Kabutops

Installation

You can install it via gem

gem install kabutops

Or you can put it in your Gemfile

gem 'kabutops'

Basic example

Create fruit_crawler.rb.

require 'kabutops'

class FruitCrawler < Kabutops::Crawler
  include Sidekiq::Worker

  collection (1..5).map { |id|
               {
                 id: id,
                 url: "https://www.example.com/fruits/#{id}",
               }
             }.shuffle
  proxy '127.0.0.1', 81818
  cache true

  elasticsearch do
    index :books
    document :book

    data do
      id :var, :id
      url :var, :url
      some_attr :css, 'h1.bookTitle'
      grape :lambda, ->(page) {
        page.css('h3.fruit').split(',').first 
      }

      nested_attr do
        apple :css, 'h1.bookTitle'
        banana :xpath, '//table/tr/td[0]'
      end
    end
  end

  callback do |resource, page|
  end
end

FruitCrawler.crawl!

Run it via sidekiq

bundle exec sidekiq -r ./fruit_crawler.rb -c 10

This example will parallely crawl specified urls and result will be stored to the ElasticSearch index named books as a book document.

One document will look something like this

{
  'id': '...',
  'url': '...',
  'some_attr': '...',
  'grape': '...',
  'nested_attr': {
    'apple': '...',
    'banana': '...'
  }
}
○ ○ ○
WORK INSTRUCTIONS:
1. According to the Kabutops text, what command runs the example crawler through Sidekiq?
2. From the Kabutops text, write out the passage that begins at "FruitCrawler.crawl!" and stops after "a book document.", and switch "ElasticSearch" to "OpenSearch".
The data that comes after this point is not needed.

RECORDED DATA:
○ ○ ○
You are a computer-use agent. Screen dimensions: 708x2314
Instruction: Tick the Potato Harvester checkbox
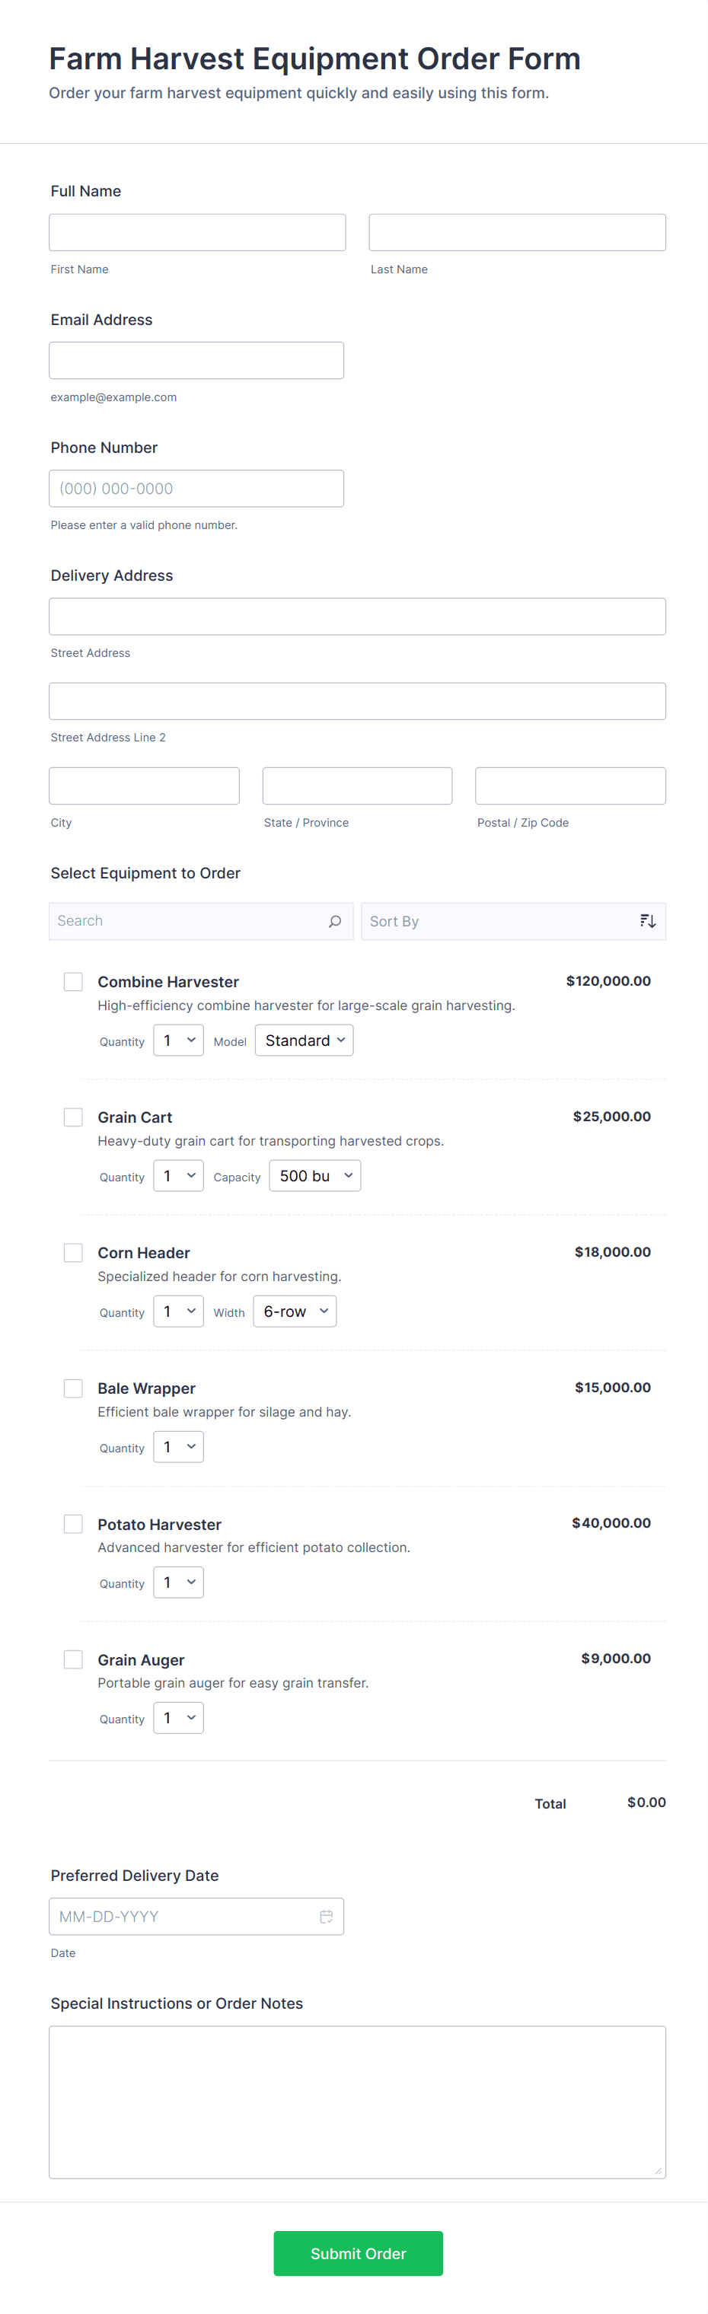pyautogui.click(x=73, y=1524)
○ ○ ○
IN RESPONSE:
1. bundle exec sidekiq -r ./fruit_crawler.rb -c 10

2.
FruitCrawler.crawl!

Run it via sidekiq

bundle exec sidekiq -r ./fruit_crawler.rb -c 10

This example will parallely crawl specified urls and result will be stored to the OpenSearch index named books as a book document.